I am relatively new to complex analysis and I am trying to write down the following integral in Sage Math:

If S(m,n), a formal power series, = (1-t^2)^m / (1-t)^n then the Cauchy integral is:

I(k) = 1/2ipi * int_o(S(m,n)t^(k+1) dt)

This is from a paper that can be found at: http://magali.bardet.free.fr/Publis/ltx43BF.pdf The contour is a circle around the origin with a radius less than 1.

The Cauchy Integral will produce the k-th coefficient of $S(n)$. I tried doing the following:

def deg_reg_Cauchy(k, n, m):
    R.<t> = PowerSeriesRing(CC, 't')
    constant_term = 1/(2*I*pi)
    s = (1-t**2)**m / (t**(k+1)*(1-t)**n)
    s1 = constant_term * s.integral()
    return s1

I realize this is probably very wrong. Does anyone have any tips on how to go about this, please?

ArithmeticError: The integral of is not a Laurent series since t^-1 has a nonzero coefficient.

Thank you!

Answer 1

You're probably going to have to parametrize your integration domain (circle, here). Or use a Cauchy residue type theorem, as here.

Here is an interesting Sage cell instance by Jason Grout and Ben Woodruff that might help you get started on how to calculate some of them; unfortunately, sometimes these integrals are very tricky to do exactly.

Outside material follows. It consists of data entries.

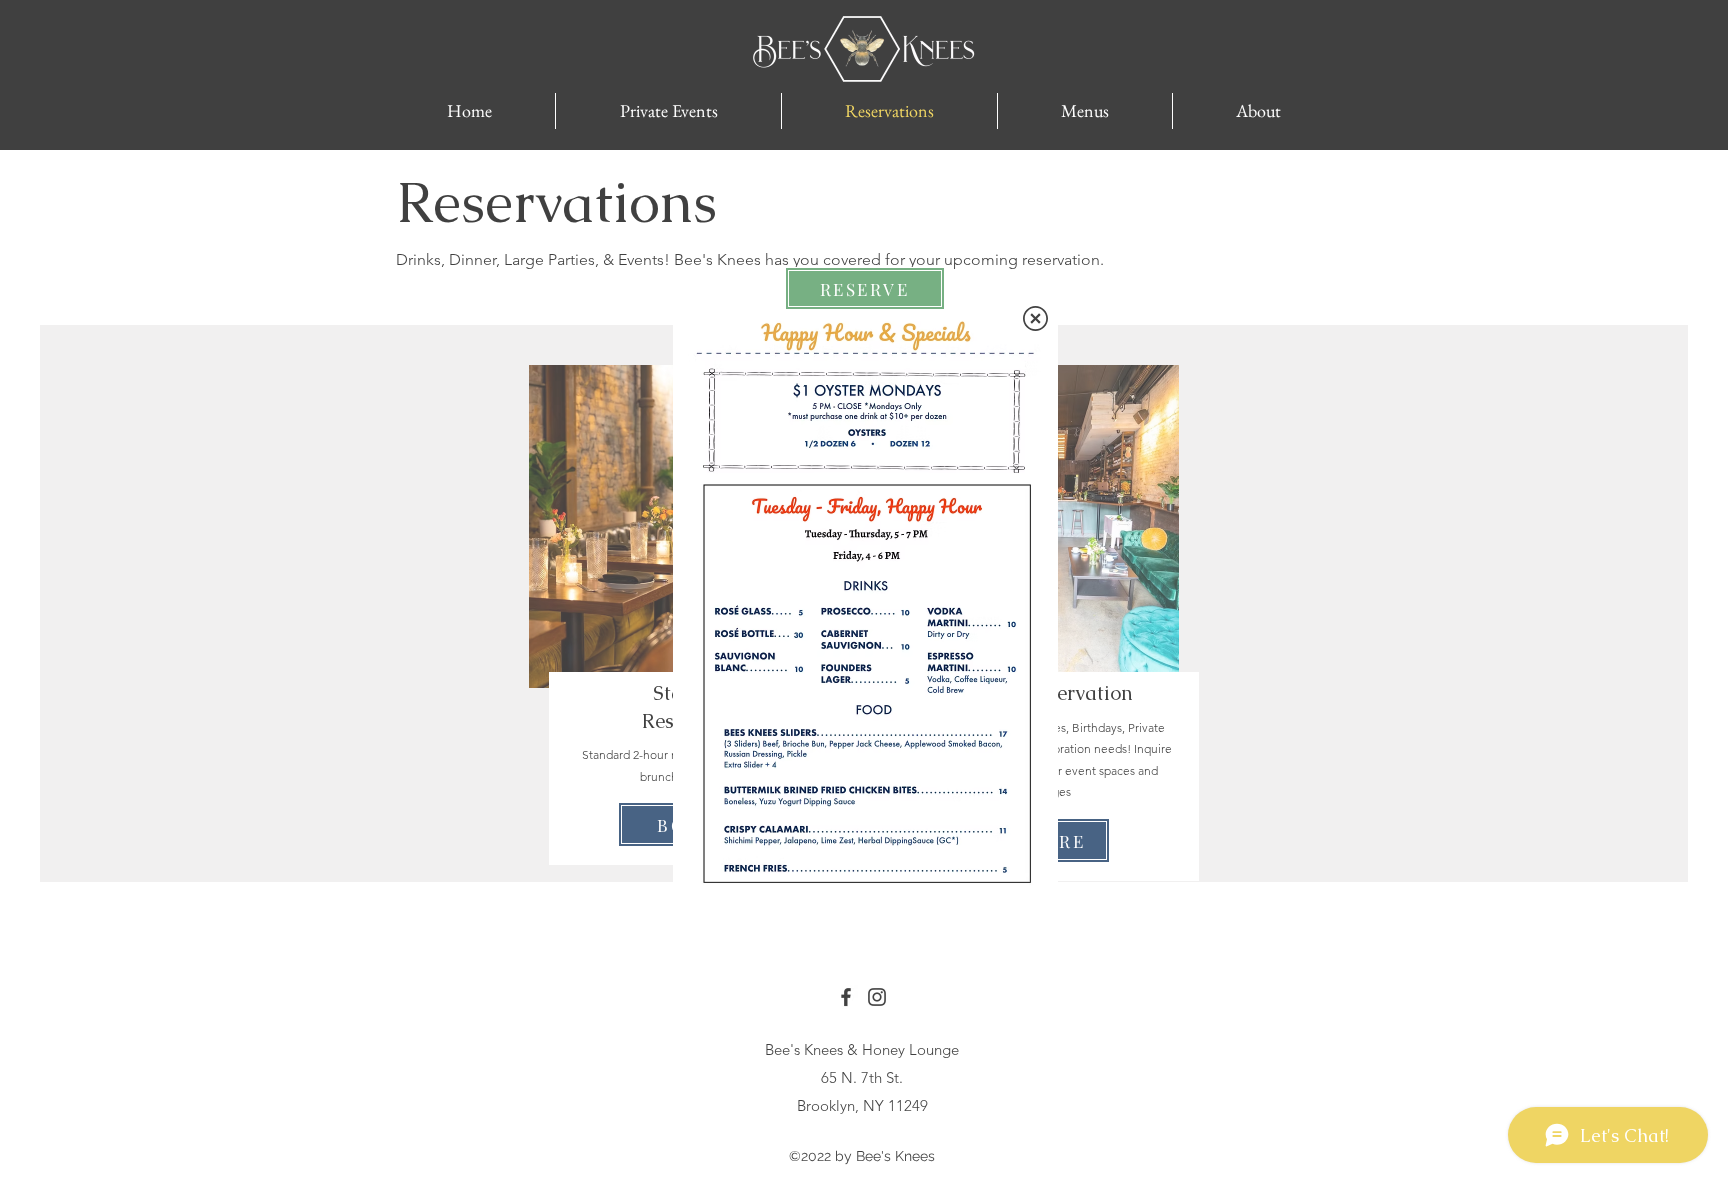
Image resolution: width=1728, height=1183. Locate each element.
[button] (1035, 318)
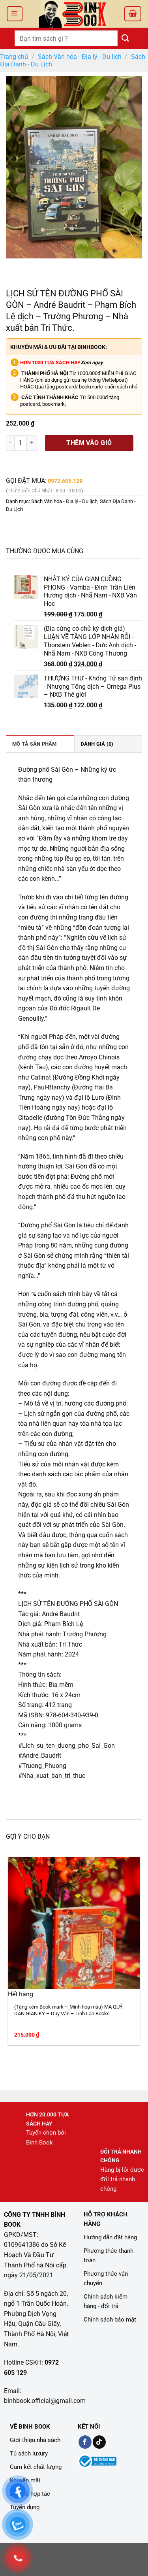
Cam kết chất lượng (36, 2466)
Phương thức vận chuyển (106, 2278)
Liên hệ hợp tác (30, 2493)
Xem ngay (92, 363)
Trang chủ (14, 56)
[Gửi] (125, 38)
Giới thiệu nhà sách (35, 2440)
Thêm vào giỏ (89, 443)
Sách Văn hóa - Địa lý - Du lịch (80, 56)
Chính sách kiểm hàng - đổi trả (105, 2301)
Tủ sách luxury (29, 2453)
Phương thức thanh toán (108, 2255)
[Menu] (14, 13)
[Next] (35, 266)
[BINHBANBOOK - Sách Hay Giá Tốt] (73, 14)
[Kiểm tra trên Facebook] (85, 2442)
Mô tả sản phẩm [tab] (34, 744)
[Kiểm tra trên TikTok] (99, 2442)
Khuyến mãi (25, 2480)
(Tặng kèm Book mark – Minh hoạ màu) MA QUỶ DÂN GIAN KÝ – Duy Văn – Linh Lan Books (68, 2010)
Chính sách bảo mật (110, 2319)
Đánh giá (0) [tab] (97, 744)
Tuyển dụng (24, 2507)
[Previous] (13, 266)
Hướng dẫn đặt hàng (110, 2237)
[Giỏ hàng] (132, 13)
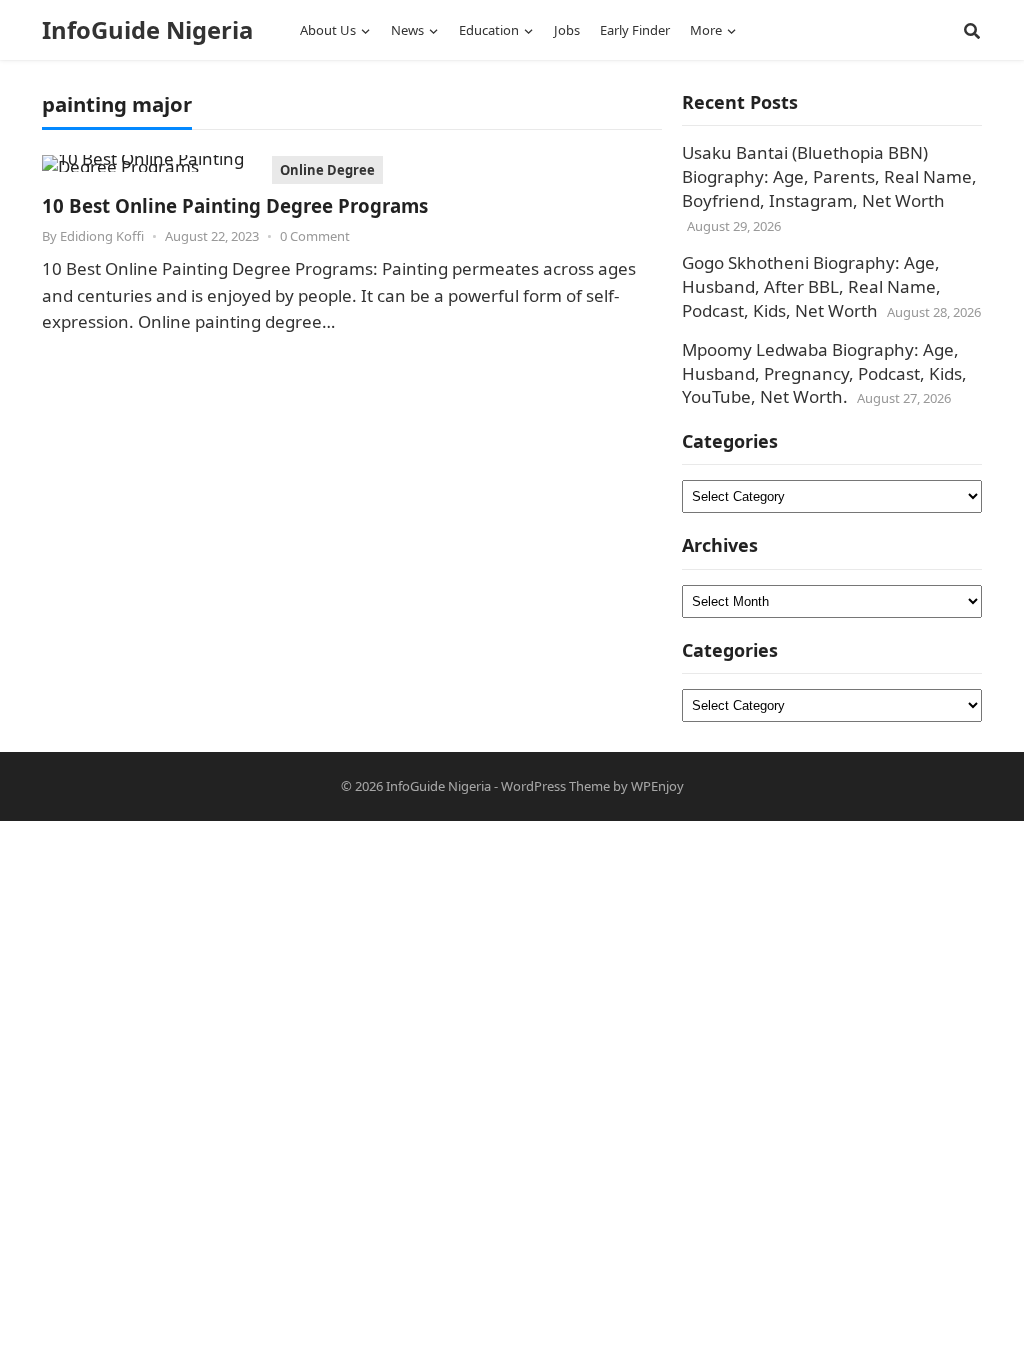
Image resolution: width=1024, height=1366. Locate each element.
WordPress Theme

See this sage-support thread for an easier example, though I don't think in the end it fully worked because of a Maxima bug.

Relevant code:

f(x,y)=9-x^2-y^2
r(t)=(2*cos(t), 3*sin(t))
trange=(t,0,2*pi)

ds=r.diff(t).norm()
dA=f(*r(t))*ds(t)

def line_integral(integrand):
    return RR(numerical_integral(integrand, trange[1], trange[2])[0])

A = line_integral(dA)
integrate(dA, trange)

The last two lines do a numerical and exact (if possible) result, respectively.